This is plausible and if it worked would be very useful, but isn't how Prasad is thinking. He wants to RCT more & more and that'll end up slowing down approvals and they're also going to be favoring presumably the older, slower platforms unless there's some equally fast platform to mRNA that I don't know about, so faster vaccine tech doesn't seem in the offing anytime soon.
quote:

it was obvious the vaccine was marketed and pushed in the wrong way




Good article and good point. It’s not about eliminating all infections. It’s about shifting the odds away from the worst outcomes.

This is crucial because given we've been raised in an era of eradication, people today expect perfect prevention, not risk reduction. The public language around vaccines (especially early messaging) underplayed that distinction. When people do get infected after vaccination (as shown by all lines rising during Omicron) it reinforces the belief that “vaccines don’t work” (or even making people vulnerable to adopting the wacky "it's not a vaccine" idea), unless you carefully frame what “working” really means. You see in the right graph that deaths stay low in the vaccinated group. The vaccines kept people out of the morgue even as they still got sick.
Some vaccines erase a disease from daily life. Others keep a dangerous disease from overwhelming society. COVID vaccines were the second kind. This gets forgotten because most of us have been living in an era where we've had a lot of success eradicating communicable diseases, which is great if you can do it, but vaccines were successful long before this by acting like fire-breaks do, limiting damage, but not eradicating disease. That's valuable too, and the COVID vaccine was like that, and had it been communicated like that, there would be less backlash and resentment today.
Quite right about the danger you’re pointing at. History goes wrong when narrative hardens first and evidence is made to conform to it rather than discipline it.

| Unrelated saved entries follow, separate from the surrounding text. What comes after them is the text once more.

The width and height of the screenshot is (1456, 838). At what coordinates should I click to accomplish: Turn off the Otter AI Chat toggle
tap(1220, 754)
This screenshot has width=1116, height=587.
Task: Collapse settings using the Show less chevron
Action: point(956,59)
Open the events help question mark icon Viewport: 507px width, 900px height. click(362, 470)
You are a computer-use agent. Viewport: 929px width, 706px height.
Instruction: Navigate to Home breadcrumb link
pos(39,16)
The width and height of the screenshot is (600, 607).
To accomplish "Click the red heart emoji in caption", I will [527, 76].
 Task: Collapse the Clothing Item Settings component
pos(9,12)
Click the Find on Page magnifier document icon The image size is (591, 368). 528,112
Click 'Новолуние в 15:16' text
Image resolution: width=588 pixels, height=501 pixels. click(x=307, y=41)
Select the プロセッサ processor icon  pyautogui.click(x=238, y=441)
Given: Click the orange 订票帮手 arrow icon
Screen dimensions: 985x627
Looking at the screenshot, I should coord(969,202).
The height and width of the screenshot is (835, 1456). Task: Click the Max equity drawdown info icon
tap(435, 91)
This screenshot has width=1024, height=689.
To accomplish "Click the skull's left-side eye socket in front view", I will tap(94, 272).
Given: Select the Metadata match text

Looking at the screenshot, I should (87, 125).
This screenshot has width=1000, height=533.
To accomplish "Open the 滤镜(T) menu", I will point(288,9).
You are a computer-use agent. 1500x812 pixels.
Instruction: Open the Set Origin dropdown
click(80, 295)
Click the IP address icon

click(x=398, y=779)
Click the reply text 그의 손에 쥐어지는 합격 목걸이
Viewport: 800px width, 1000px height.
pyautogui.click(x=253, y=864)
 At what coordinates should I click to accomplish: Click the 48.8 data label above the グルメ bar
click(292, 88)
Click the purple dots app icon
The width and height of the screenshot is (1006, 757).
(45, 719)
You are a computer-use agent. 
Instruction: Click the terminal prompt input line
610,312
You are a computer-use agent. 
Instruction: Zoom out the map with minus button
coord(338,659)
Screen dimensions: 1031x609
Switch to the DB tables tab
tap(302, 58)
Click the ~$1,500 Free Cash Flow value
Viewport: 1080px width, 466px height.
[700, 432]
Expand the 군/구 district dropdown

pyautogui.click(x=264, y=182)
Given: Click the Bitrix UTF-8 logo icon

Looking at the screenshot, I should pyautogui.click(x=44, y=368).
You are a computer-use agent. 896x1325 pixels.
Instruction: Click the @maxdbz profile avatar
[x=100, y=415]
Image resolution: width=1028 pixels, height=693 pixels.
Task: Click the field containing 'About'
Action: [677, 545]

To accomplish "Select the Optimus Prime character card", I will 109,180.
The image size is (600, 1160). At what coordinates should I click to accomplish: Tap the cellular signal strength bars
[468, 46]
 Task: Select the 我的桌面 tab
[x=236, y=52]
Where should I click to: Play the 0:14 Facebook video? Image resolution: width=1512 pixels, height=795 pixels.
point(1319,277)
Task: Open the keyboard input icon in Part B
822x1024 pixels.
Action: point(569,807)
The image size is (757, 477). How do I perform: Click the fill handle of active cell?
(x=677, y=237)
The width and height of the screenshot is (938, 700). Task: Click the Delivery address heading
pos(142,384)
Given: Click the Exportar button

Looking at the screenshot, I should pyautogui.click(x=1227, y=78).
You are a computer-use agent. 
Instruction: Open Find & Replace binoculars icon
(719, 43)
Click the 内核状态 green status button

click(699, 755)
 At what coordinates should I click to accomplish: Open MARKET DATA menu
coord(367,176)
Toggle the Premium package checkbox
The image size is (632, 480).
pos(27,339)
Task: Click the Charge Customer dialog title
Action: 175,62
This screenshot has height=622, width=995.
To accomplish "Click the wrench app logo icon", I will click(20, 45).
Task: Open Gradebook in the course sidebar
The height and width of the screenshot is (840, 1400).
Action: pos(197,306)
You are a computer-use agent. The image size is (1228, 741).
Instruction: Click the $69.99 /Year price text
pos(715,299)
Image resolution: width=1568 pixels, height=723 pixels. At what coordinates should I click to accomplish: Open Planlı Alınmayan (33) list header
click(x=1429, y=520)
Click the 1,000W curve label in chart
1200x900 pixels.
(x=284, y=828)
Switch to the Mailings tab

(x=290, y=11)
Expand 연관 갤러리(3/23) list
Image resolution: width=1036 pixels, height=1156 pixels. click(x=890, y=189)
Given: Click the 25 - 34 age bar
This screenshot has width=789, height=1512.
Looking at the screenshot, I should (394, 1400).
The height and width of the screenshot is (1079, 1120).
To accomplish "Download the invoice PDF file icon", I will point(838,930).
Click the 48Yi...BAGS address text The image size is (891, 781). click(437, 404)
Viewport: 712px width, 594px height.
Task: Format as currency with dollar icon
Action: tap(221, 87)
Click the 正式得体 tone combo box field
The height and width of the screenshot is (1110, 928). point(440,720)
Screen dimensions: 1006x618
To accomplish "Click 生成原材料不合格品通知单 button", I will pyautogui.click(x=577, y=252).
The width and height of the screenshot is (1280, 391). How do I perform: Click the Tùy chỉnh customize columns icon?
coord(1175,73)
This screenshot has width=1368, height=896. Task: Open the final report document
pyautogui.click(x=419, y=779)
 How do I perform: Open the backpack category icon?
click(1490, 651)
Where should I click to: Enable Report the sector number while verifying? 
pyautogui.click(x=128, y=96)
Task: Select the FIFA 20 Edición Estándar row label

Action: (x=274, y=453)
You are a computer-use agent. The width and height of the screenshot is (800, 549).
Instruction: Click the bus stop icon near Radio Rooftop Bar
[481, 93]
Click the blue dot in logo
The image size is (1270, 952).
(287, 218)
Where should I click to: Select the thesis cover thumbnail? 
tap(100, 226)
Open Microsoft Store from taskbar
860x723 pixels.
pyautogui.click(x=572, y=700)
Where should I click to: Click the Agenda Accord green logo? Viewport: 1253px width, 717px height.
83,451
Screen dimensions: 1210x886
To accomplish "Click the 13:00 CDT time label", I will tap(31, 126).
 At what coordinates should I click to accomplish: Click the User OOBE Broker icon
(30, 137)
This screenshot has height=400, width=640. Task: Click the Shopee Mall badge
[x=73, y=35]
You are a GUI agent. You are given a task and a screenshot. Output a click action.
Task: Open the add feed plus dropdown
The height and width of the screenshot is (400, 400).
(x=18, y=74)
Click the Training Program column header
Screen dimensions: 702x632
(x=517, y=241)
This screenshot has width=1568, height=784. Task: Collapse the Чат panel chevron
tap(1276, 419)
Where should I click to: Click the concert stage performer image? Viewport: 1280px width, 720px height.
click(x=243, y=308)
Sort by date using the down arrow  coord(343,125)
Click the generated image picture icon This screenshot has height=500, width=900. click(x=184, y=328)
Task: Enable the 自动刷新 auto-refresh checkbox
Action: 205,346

What’s worth noticing, though, is that this doesn’t usually happen because people reject facts outright. It happens because narratives serve functions - identity, meaning, cohesion - that facts alone don’t provide (I've banged my head arguing facts against narratives long enough here to have learned it the hard way). When those functions dominate, myth can quietly replace inquiry.

Founding legends can oversimplify messy origins & histories can be told as if outcomes were inevitable rather than contingent (or other like oversimplifications), but the problem wasn’t having a narrative (narratives are inevitable). it was forgetting that the narrative was a tool, not the territory. This can happen with abolition history, civil rights history, or any other and you're right to discipline it. What practices, in your experience studying history, best prevent that slide from interpretation into myth?